# Tokenize

In [1]:
import os
os.environ["HF_HOME"] = "~/.cache/huggingface"

In [2]:
from datasets import load_dataset
from transformers import AutoTokenizer, AutoModelForCausalLM, TrainingArguments, Trainer
import torch

In [2]:
from datasets import load_dataset
from transformers import AutoTokenizer, AutoModelForCausalLM, TrainingArguments, Trainer
import torch

# Load WikiText dataset
dataset = load_dataset("wikitext", "wikitext-103-raw-v1")

# Load tokenizer and model
tokenizer = AutoTokenizer.from_pretrained("google/gemma-1.1-2b-it")
model = AutoModelForCausalLM.from_pretrained("google/gemma-1.1-2b-it")

# Prepare training arguments
training_args = TrainingArguments(
    output_dir="./results",
    overwrite_output_dir=True,
    num_train_epochs=3,
    per_device_train_batch_size=8,
    save_steps=10_000,
    save_total_limit=2,
)

# Define a function to tokenize the dataset
def tokenize_function(examples):
    return tokenizer(examples["text"], truncation=True, padding="max_length", max_length=512)

# Tokenize the dataset
tokenized_datasets = dataset.map(tokenize_function, batched=True)

# # Initialize Trainer
# trainer = Trainer(
#     model=model,
#     args=training_args,
#     train_dataset=tokenized_datasets["train"],
#     eval_dataset=tokenized_datasets["validation"],
#     tokenizer=tokenizer,
# )

# # Train the model
# trainer.train()

# Save the trained model
# model.save_pretrained("./fine_tuned_model")


Loading checkpoint shards:   0%|          | 0/2 [00:00<?, ?it/s]

huggingface/tokenizers: The current process just got forked, after parallelism has already been used.
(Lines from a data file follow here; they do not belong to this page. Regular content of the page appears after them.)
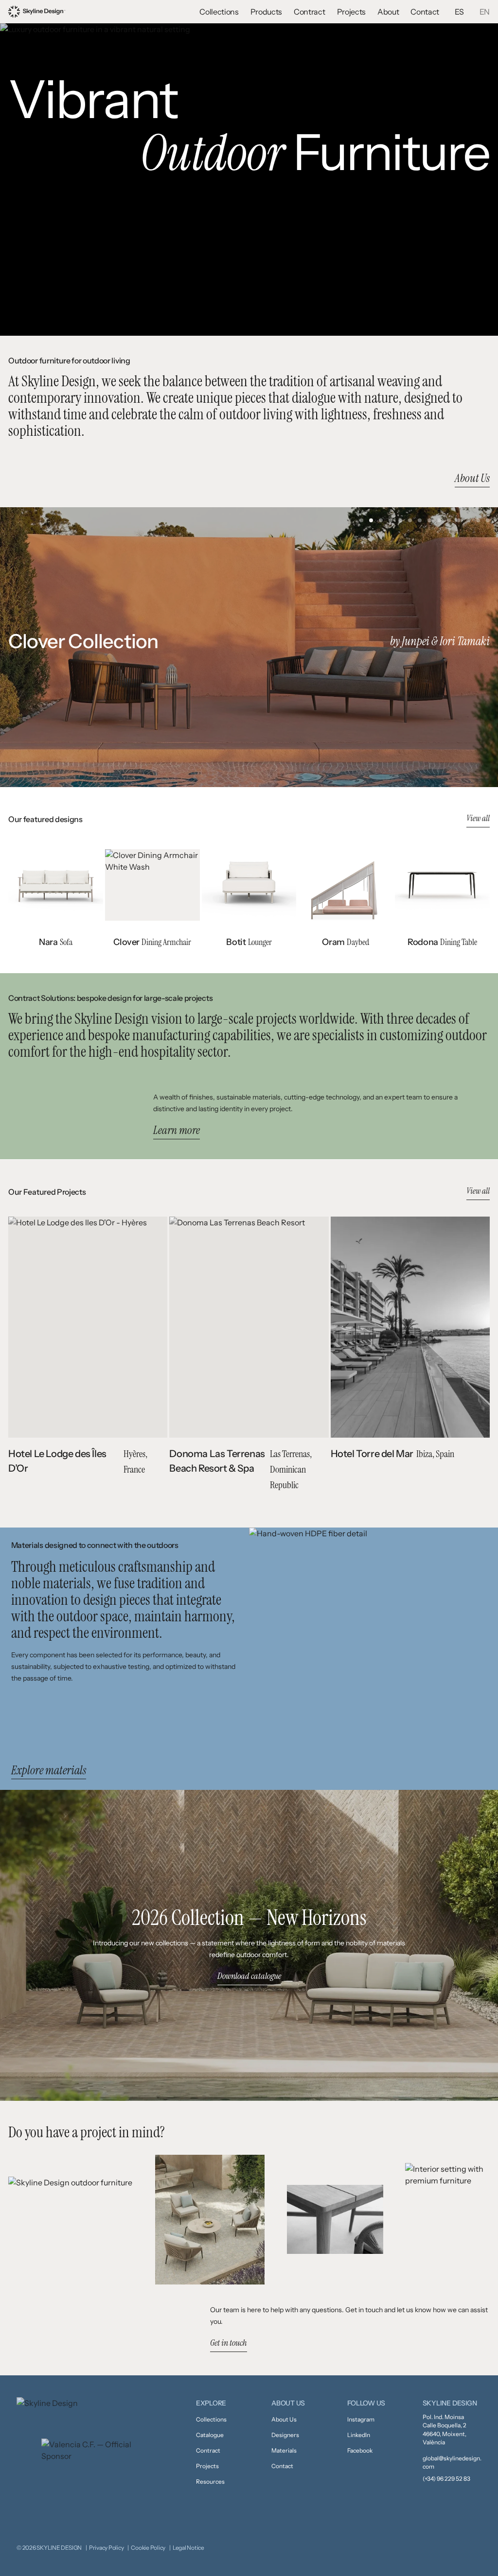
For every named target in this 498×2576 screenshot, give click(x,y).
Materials (284, 2450)
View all (478, 818)
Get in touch (228, 2343)
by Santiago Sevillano (444, 641)
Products (266, 12)
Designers (285, 2435)
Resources (210, 2481)
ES (459, 12)
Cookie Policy (148, 2547)
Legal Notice (188, 2547)
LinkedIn (358, 2435)
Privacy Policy (106, 2547)
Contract (309, 12)
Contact (424, 12)
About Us (472, 478)
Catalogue (210, 2435)
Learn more (176, 1130)
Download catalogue (249, 1976)
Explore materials (48, 1770)
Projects (351, 12)
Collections (218, 12)
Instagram (360, 2419)
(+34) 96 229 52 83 (446, 2478)
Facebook (360, 2450)
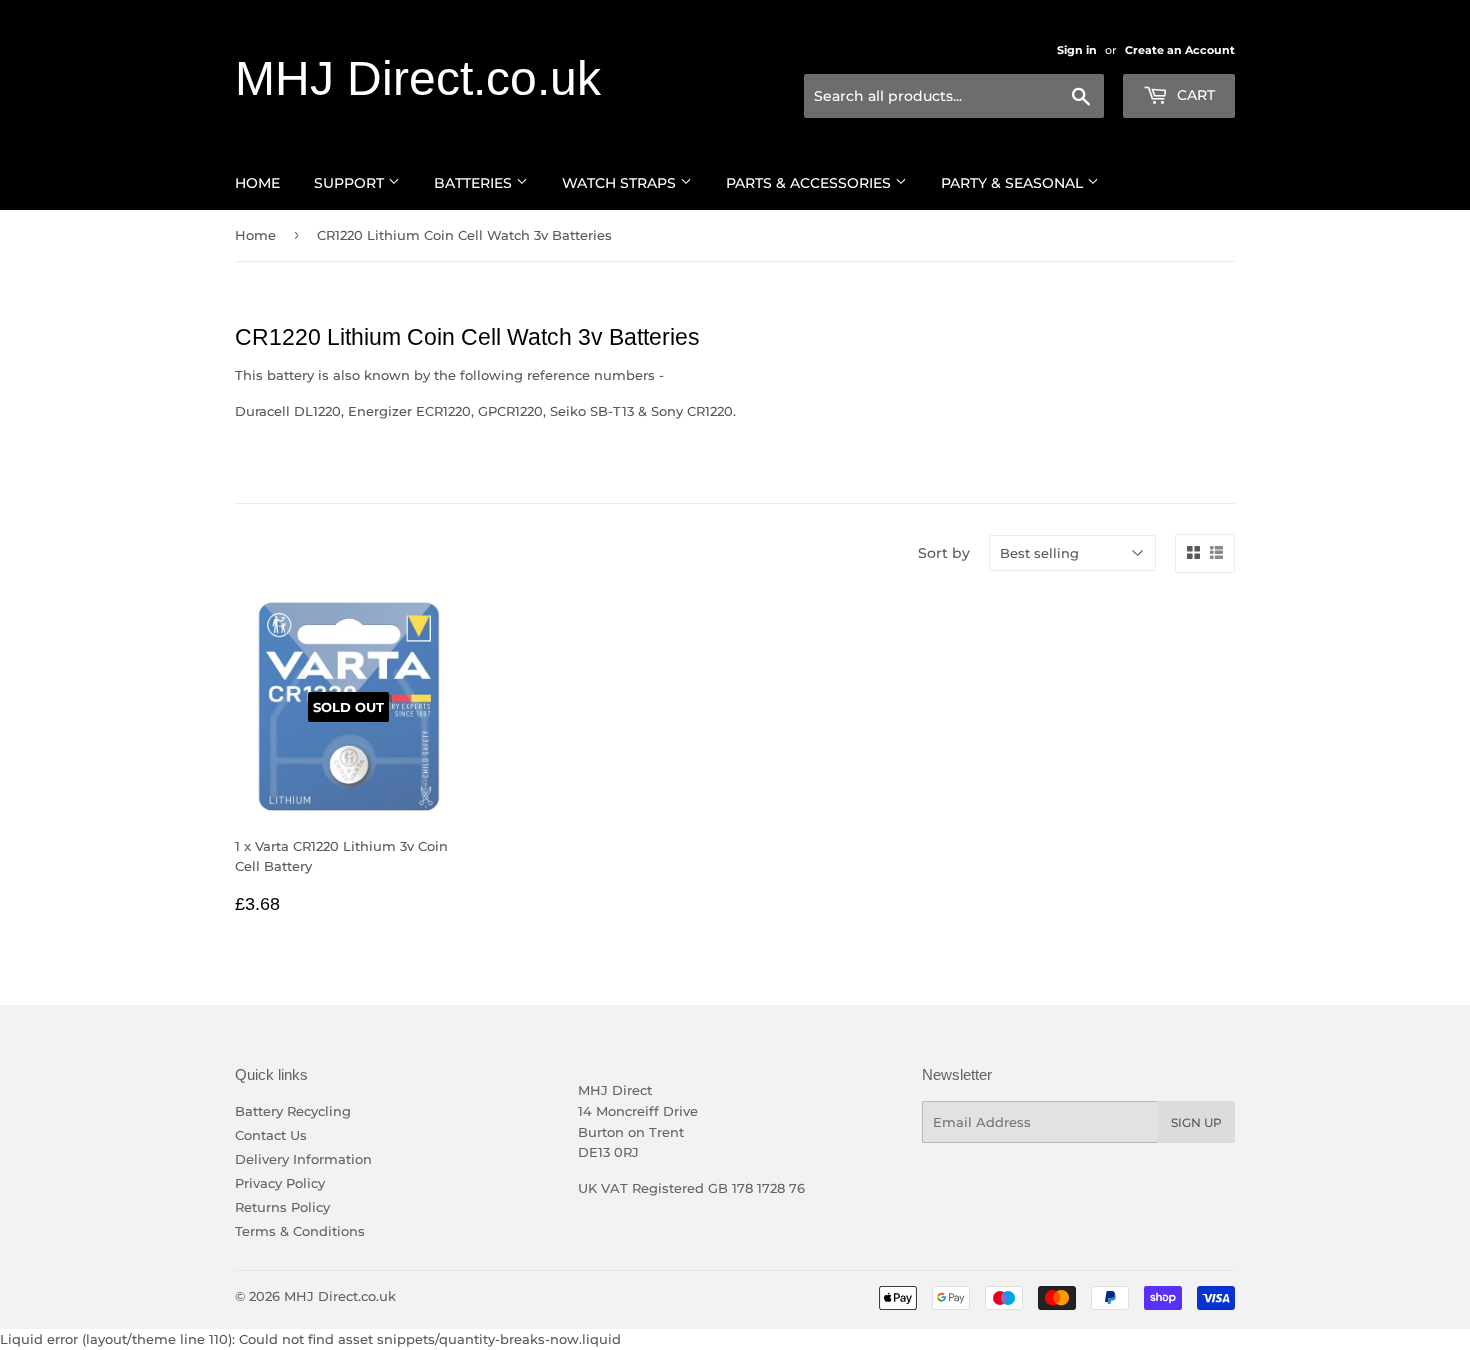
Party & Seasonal (1014, 183)
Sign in (1077, 50)
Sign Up (1196, 1122)
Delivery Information (303, 1159)
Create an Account (1180, 50)
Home (257, 183)
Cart (1194, 95)
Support (351, 183)
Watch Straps (621, 183)
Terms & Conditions (300, 1231)
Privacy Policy (280, 1183)
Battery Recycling (293, 1111)
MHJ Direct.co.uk (418, 78)
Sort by (944, 553)
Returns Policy (282, 1207)
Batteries (475, 183)
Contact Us (271, 1135)
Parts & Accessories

Disabling parallelism to avoid deadlocks...
	- Avoid using `tokenizers` before the fork if possible
	- Explicitly set the environment variable TOKENIZERS_PARALLELISM=(true | false)


Map:   0%|          | 0/1801350 [00:00<?, ? examples/s]

In [3]:
tokenized_datasets.save_to_disk("./data/gemma_tokenized_wikitext")
tokenizer.save_pretrained("./data/tokenizer")

Saving the dataset (0/1 shards):   0%|          | 0/4358 [00:00<?, ? examples/s]

Saving the dataset (0/11 shards):   0%|          | 0/1801350 [00:00<?, ? examples/s]

Saving the dataset (0/1 shards):   0%|          | 0/3760 [00:00<?, ? examples/s]

('./data/tokenizer/tokenizer_config.json',
 './data/tokenizer/special_tokens_map.json',
 './data/tokenizer/tokenizer.model',
 './data/tokenizer/added_tokens.json',
 './data/tokenizer/tokenizer.json')

# Train?

In [1]:
import os
os.environ["HF_HOME"] = "~/.cache/huggingface"

In [2]:
from datasets import load_dataset
from transformers import AutoTokenizer, AutoModelForCausalLM, TrainingArguments, Trainer
import torch

In [3]:
from transformers import GemmaTokenizer

In [4]:
tokenizer = GemmaTokenizer.from_pretrained('data/tokenizer', cache_dir='data')

In [5]:
from transformers import AutoModelForCausalLM, BitsAndBytesConfig

In [6]:
bnb_config = BitsAndBytesConfig(
    load_in_4bit=True,
    bnb_4bit_use_double_quant=True,
    bnb_4bit_quant_type="nf4",
    bnb_4bit_compute_dtype=torch.bfloat16
)

model = AutoModelForCausalLM.from_pretrained('google/gemma-1.1-2b-it', quantization_config=bnb_config, device_map="auto")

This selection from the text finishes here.